5 new skills for today’s trainer

Average Reading Time: about 4 minutes.

Twitter, Bring your Own Device, Social Business…organisations, IT and employee attitudes and expectations have transformed over recent years.

Has the Training Department kept up?

We’ve outlined five new skills we think L&D / Training Departments need to develop and apply, to deliver value in today’s workplace.

1. Become a Curator

Content and information sources are exploding. Employees have limited time and attention.

Organisations need ‘curators’ – people who can build trust with employees to provide context and guidance to the most relevant information and content.

We think L&D / Training people have the intrinsic skills to develop and ‘own’ ‘digital curation’ for their organisation.

Background reading: What will be the next big trend on the Internet after “search” of Google and “social” of Facebook?.

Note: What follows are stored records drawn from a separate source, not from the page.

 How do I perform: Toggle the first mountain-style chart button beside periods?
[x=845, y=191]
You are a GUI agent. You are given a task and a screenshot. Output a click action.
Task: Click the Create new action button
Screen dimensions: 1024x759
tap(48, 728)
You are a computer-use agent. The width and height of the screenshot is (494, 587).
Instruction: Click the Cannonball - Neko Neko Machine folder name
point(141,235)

2. Learn Behavioural Economics

If you want people to do stuff, pay attention and learn, you need to understand motivation and decision-making.

We think Behavioural Economics has the best insight into how psychology and incentives shape behaviour, and provides a useful toolkit for understanding how people really make choices, and spend their attention.

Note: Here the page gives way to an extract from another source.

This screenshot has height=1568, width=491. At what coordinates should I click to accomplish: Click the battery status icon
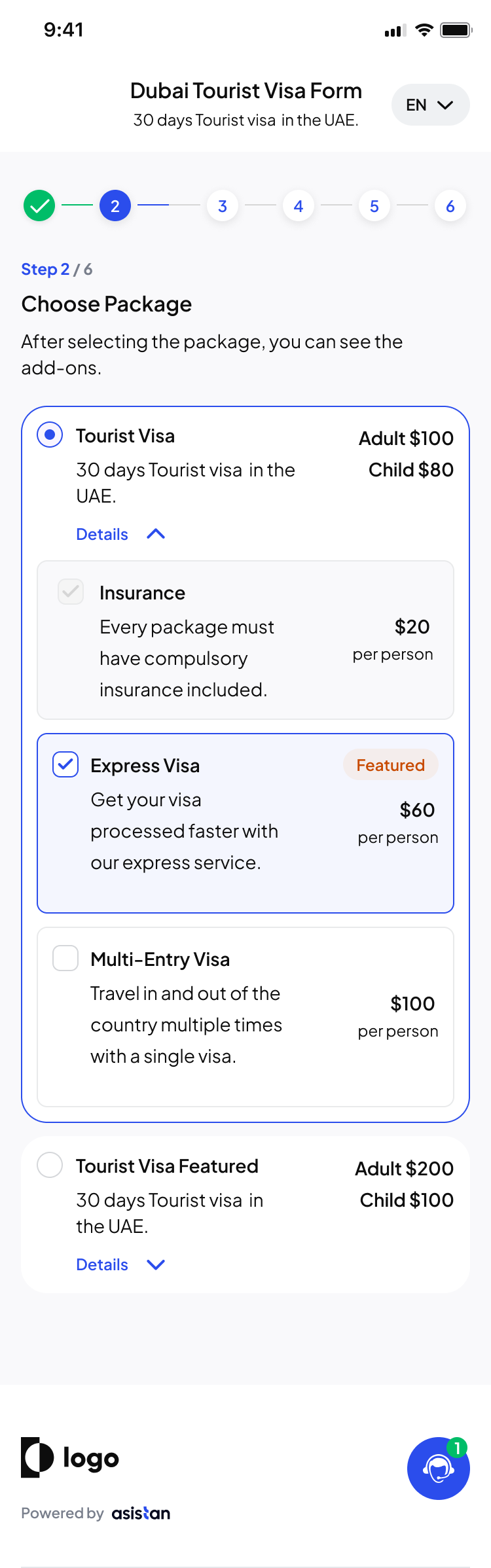pos(456,30)
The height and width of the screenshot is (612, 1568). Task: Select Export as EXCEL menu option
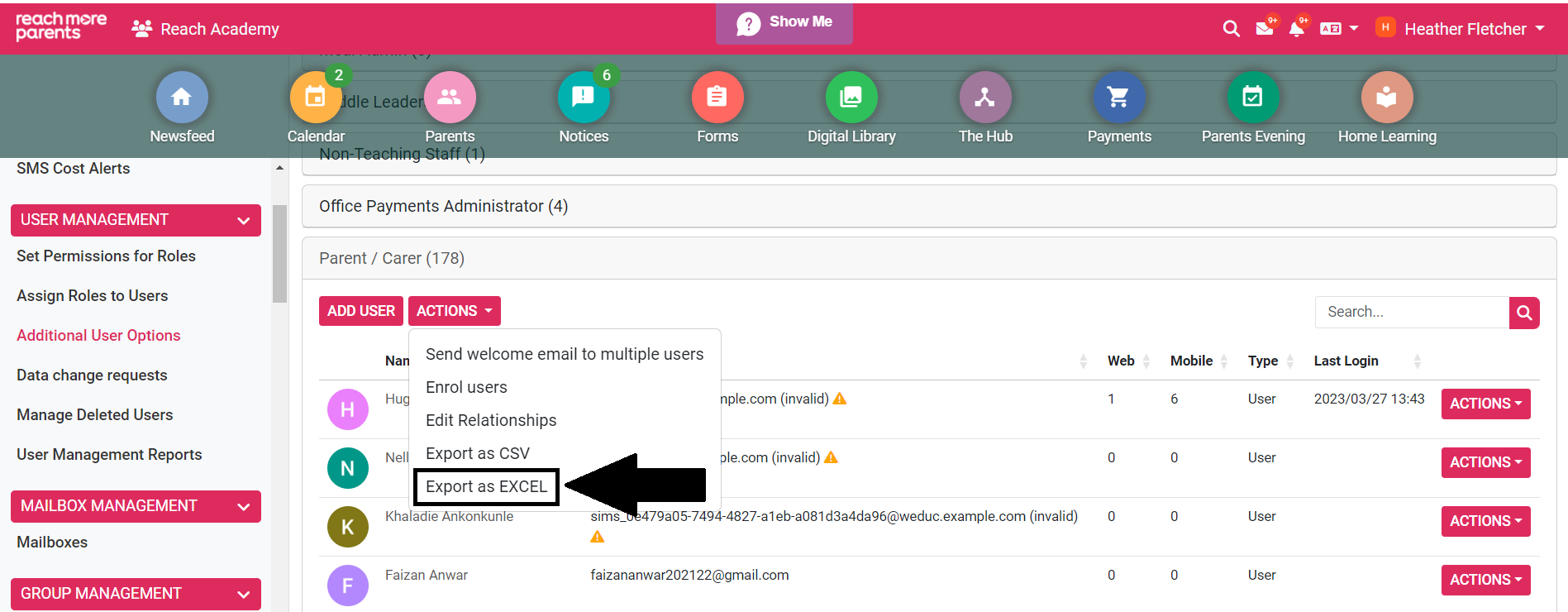(486, 487)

Background reading: Rory Sutherland’s quiet behavioural revolution gives the status quo bias a nudge.

3. Think like an Advertiser

We think that on a day-to-day basis, L&D increasingly need to solve information problems, but still rely on traditional education approaches.

We believe Advertising, not Education, is the most successful industry at ‘teaching’ by influencing attention and behaviour, and provides a highly effective ‘lens’ in which to view L&D design and delivery.

Background reading: Learning from Advertising (Participo briefing).

4. Approach projects like a ‘service-designer’

Service Designers worry about the end-to-end product and service experience, from opening the box, to the last support call.

We think a service design approach can improve the end-to-end experience of a learning event. How will employees use/apply/find their knowledge in a year’s time? What happens when they search the intranet in 6 months?

Being able to articulate, influence and design the ‘full lifecycle’ of a Learner’s experience will radically improve the impact and benefit of L&D ‘deliverables’.

Background reading: Designing the intangible – an introduction to service design (Slideshare).

5. Understand Attention

Workplaces are flexible, informal and highly distractable environments. Employees have faster access to information (Google!) and lower attention spans (new mail!).

They’d rather search the web, browse a ‘social stream’, search a wiki, or ask a colleague.

Traditional approaches like elearning don’t work – given a choice, employees are ignoring (or certainly not completing) long form e-learning content.

L&D need to deliver much more effectively into this ‘attention deficit’ space.

Background reading: Participo Briefings.